The two proteins of interest in the serpin family which are most closely related to ovalbumin are alpha-1-antitrypsin and anthrombin III.
Ovalbumin shows a primary sequence homology with 30 percent of alpha-1-antitrypsin. It was from studies of this protein that the reactive center for cleavage of ovalbumin has been determined (Figures 5 and 6). The structure of alpha-1-antitrypsin is shown in Figure 8.
Figure 8. This structure is the relaxed form of alpha-1-antitrypsin. The native form is unknown, although it has been found to be similar with ovalbumin in active centers for cleavage. This protein has two domains present,Aand B. Domain B is highlighted in yellow, consisting only of antiparallel beta strands.

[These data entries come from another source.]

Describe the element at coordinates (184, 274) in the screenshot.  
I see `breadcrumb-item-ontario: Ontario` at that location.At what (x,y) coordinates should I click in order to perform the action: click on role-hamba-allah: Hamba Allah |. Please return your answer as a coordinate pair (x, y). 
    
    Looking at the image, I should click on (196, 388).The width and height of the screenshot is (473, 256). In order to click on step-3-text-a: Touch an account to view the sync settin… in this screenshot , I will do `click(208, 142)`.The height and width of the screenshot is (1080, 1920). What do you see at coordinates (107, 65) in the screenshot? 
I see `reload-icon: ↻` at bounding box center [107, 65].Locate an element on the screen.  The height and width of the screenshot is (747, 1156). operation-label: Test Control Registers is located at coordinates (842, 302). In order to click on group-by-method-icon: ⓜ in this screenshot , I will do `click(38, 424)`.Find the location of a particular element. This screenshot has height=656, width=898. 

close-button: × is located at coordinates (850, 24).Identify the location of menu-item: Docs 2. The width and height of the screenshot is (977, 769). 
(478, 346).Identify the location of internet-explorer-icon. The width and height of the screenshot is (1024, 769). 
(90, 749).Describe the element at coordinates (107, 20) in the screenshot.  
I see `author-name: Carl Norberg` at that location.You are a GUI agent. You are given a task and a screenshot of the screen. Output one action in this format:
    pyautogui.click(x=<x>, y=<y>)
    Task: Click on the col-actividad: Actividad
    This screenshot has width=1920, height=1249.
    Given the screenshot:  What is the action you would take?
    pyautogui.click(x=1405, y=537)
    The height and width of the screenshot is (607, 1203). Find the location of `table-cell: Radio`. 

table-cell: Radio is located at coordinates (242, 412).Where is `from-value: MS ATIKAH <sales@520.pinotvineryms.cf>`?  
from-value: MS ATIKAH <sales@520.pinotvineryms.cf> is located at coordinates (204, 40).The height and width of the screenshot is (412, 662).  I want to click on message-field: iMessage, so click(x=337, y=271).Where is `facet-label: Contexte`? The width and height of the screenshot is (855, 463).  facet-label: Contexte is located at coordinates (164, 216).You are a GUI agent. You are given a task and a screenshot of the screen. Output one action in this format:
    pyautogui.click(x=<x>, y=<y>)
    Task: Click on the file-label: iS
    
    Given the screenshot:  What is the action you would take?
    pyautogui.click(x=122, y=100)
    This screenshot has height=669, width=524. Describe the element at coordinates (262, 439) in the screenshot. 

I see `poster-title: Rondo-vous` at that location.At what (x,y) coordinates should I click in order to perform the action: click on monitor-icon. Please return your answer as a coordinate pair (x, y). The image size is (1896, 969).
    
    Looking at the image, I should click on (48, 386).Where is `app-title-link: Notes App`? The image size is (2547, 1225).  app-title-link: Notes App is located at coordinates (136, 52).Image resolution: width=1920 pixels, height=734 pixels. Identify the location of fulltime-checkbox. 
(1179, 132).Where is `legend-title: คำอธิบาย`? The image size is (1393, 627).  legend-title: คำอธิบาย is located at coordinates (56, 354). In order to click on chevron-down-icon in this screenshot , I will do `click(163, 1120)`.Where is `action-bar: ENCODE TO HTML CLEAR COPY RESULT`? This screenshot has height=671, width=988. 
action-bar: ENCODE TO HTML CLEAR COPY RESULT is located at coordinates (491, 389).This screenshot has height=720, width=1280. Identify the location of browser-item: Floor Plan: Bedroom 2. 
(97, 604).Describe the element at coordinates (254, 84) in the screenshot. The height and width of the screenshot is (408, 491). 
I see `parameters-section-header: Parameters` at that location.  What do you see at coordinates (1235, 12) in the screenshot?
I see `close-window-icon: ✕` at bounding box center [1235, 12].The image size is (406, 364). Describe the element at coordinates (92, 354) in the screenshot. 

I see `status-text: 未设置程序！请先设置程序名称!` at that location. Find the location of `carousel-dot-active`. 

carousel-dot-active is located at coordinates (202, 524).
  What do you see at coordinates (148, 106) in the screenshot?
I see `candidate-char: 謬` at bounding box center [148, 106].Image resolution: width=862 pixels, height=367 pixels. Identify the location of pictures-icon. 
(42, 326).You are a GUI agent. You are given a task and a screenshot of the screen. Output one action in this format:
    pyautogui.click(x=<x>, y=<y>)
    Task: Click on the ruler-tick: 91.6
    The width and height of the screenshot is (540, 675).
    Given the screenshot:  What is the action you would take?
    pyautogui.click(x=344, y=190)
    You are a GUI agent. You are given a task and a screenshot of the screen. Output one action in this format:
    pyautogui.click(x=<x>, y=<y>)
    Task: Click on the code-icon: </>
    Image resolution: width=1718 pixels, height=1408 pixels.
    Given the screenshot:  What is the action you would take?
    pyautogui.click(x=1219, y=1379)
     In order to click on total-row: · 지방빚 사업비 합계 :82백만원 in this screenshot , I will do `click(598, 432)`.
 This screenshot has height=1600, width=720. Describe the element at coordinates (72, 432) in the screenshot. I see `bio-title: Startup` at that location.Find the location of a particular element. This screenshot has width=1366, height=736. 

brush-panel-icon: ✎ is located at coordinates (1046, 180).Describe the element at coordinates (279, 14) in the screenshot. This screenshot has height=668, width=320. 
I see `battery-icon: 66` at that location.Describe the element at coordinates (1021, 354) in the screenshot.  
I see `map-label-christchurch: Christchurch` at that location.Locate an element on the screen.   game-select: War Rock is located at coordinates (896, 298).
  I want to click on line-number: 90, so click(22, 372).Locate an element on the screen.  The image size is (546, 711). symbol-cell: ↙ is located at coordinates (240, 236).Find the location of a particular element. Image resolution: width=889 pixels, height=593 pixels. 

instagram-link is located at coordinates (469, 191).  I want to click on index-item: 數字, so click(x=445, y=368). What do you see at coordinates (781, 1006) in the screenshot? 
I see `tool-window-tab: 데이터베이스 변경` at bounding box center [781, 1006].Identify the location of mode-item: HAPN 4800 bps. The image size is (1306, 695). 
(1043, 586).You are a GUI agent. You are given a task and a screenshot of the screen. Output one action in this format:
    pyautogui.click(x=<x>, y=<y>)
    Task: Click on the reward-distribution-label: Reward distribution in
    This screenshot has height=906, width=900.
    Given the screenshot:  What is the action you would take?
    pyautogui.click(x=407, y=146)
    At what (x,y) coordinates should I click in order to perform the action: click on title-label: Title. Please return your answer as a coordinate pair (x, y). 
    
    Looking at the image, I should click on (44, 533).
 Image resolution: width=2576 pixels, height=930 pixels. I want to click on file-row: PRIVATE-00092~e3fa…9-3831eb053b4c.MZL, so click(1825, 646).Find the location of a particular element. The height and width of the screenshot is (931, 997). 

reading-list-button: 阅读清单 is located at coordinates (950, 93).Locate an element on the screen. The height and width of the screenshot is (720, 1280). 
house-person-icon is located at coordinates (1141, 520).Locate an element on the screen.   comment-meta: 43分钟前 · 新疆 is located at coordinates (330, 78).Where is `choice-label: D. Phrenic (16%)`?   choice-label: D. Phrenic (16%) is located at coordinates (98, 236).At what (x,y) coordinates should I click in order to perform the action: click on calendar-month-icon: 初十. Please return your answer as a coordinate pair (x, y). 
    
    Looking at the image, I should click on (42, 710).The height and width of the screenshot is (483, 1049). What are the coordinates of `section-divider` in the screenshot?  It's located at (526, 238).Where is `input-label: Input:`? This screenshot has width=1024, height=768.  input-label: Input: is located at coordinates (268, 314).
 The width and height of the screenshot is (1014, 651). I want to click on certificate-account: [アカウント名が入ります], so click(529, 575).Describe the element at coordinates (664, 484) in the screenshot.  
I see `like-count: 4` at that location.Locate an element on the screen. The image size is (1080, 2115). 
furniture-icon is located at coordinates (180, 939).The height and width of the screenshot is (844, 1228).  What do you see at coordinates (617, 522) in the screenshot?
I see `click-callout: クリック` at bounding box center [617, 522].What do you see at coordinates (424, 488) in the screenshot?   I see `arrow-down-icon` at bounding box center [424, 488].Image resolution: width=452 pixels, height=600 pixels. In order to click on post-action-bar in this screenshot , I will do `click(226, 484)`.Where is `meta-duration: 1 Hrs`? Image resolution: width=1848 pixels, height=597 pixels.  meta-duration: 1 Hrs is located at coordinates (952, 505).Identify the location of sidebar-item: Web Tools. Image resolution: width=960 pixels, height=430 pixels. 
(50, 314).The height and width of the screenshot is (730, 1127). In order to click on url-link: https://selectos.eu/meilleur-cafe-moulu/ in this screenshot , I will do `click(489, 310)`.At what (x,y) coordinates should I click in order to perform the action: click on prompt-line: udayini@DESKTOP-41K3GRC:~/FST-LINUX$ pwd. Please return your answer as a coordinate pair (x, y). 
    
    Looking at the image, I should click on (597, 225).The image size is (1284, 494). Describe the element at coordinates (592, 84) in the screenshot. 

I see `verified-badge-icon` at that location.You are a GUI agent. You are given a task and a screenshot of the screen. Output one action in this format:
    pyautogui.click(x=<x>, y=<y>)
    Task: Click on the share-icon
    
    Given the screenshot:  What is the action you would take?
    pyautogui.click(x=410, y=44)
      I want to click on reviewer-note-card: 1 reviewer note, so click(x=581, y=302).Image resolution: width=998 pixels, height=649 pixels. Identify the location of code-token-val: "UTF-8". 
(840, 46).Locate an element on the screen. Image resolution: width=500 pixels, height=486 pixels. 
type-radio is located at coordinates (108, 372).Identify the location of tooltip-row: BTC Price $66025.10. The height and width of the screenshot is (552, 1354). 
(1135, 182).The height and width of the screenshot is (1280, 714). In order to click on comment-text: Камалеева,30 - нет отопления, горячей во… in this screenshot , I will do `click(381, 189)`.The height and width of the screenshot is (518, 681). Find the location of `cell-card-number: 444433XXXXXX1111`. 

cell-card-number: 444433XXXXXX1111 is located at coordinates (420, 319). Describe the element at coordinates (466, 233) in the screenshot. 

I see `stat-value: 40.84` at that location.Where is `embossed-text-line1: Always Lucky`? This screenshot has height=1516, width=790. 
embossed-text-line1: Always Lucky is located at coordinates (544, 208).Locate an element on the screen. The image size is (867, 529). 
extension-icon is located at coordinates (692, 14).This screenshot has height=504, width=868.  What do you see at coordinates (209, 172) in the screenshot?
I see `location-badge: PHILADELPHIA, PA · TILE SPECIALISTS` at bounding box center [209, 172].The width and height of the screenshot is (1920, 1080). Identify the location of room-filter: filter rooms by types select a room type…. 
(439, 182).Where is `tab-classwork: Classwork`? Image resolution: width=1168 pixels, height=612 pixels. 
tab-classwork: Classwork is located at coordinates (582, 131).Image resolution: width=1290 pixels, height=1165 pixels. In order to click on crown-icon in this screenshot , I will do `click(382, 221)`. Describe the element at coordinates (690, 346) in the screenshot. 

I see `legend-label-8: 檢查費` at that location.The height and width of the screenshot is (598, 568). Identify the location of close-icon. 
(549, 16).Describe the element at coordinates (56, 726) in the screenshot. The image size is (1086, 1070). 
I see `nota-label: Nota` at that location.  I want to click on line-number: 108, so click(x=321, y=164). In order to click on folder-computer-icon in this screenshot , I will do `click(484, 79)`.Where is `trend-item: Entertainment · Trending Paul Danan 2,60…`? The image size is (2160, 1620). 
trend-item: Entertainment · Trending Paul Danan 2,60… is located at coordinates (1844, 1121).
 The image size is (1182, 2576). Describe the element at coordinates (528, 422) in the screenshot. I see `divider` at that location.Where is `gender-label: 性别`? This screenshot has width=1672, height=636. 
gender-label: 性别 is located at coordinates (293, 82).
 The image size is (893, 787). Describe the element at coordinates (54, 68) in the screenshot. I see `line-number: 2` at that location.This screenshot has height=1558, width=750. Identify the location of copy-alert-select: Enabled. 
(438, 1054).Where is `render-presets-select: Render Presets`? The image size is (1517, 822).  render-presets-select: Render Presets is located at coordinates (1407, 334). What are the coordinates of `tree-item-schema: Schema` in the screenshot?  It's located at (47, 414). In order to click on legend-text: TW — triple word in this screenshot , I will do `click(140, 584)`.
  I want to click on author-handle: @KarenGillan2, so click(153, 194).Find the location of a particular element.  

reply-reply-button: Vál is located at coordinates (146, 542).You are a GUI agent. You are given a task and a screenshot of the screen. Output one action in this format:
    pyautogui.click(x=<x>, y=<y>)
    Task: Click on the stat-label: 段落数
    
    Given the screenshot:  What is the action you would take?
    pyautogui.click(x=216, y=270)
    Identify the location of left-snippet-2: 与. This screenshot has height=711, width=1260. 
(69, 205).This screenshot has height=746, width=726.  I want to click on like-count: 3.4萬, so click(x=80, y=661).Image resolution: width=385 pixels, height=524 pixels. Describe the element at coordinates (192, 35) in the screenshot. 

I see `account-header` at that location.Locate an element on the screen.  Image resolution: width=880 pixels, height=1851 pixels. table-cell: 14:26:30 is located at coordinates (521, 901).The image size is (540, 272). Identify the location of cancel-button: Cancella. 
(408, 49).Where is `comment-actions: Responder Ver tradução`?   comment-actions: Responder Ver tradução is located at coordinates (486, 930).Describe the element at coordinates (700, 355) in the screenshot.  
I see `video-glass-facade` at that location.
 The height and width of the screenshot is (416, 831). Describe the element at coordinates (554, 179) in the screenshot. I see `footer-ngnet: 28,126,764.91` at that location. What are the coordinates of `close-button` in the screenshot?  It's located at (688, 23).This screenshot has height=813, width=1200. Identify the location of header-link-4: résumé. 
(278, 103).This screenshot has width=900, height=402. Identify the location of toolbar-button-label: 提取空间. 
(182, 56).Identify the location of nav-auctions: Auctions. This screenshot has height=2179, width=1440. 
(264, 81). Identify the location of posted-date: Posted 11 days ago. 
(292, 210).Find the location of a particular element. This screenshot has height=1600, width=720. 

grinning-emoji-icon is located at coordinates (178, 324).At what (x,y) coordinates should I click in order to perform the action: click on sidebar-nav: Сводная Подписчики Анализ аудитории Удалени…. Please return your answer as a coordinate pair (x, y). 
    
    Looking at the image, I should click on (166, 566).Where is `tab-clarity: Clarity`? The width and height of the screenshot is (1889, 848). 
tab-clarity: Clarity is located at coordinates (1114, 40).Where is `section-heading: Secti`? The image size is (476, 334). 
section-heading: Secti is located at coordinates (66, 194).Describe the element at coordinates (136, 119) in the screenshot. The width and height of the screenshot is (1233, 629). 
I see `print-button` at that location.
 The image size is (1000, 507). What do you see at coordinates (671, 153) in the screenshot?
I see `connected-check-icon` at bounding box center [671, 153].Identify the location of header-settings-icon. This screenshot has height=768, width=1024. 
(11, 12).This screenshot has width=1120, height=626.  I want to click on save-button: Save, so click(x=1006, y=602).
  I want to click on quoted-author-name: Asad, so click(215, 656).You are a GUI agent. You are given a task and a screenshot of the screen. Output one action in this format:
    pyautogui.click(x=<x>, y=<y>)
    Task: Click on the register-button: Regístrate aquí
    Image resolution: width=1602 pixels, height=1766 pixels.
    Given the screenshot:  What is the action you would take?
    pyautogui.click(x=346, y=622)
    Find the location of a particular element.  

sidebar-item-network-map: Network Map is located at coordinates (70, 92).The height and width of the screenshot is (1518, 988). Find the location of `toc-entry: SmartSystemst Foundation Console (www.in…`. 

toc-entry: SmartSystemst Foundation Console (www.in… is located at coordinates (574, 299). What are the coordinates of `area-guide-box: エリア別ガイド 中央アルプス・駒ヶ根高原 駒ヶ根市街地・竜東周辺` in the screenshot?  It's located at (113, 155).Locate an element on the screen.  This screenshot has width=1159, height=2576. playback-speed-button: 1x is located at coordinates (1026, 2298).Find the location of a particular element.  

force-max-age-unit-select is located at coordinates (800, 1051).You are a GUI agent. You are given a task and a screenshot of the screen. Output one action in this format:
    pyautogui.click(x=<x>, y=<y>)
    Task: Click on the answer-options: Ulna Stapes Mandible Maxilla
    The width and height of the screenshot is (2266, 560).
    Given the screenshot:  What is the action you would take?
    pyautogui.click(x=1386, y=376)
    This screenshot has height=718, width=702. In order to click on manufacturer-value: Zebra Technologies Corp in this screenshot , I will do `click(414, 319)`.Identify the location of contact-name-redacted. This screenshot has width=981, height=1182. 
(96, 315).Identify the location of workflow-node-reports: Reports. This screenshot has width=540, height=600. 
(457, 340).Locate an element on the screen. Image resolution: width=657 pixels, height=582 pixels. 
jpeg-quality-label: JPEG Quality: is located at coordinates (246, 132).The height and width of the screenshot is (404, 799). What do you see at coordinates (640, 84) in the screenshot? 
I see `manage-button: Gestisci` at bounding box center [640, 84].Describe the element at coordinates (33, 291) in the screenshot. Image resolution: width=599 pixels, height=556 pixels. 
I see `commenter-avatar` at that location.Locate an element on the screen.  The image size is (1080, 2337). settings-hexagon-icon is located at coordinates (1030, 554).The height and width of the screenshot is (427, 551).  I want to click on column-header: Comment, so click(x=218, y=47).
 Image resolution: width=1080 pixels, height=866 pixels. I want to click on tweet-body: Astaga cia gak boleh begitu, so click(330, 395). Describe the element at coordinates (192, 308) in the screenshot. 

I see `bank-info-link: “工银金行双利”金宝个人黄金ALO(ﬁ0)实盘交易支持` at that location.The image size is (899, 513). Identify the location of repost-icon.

The other protein that has also been used in studying the function of ovalbumin is antithrombin III. The Arg-Ser bond has found to be similar in reactivity to ovalbumin's Ala-Ser bond. Also in this structure, antithrombin changes conformation into a relaxed state, in which ovalbumin continues to show contrary results of structural stability.
Figure 9. The protein, antithrombin consists of two domains, which are separated by the exposed loop in the center of the molecule shown above. Antithrombin's reactive center site is shown in this diagram as the highlighted region. This exposed loop results in cleavage of the molecule that similar to subtilisin's cleavage of ovalbumin.
These results have continuously shown up in research that relates to the study of ovalbumin. Methods used in determining this include H NMR readings as well as temperature comparisons. Upon proteolysis, antithrombin III and alpha-1-antitrypsin have shown significant increases in Tm. On the contrary, ovalbumin shows only a 4.4 degree drop in Tm upon proteolysis by subtilisin, with little alteration in structure or packing interactions.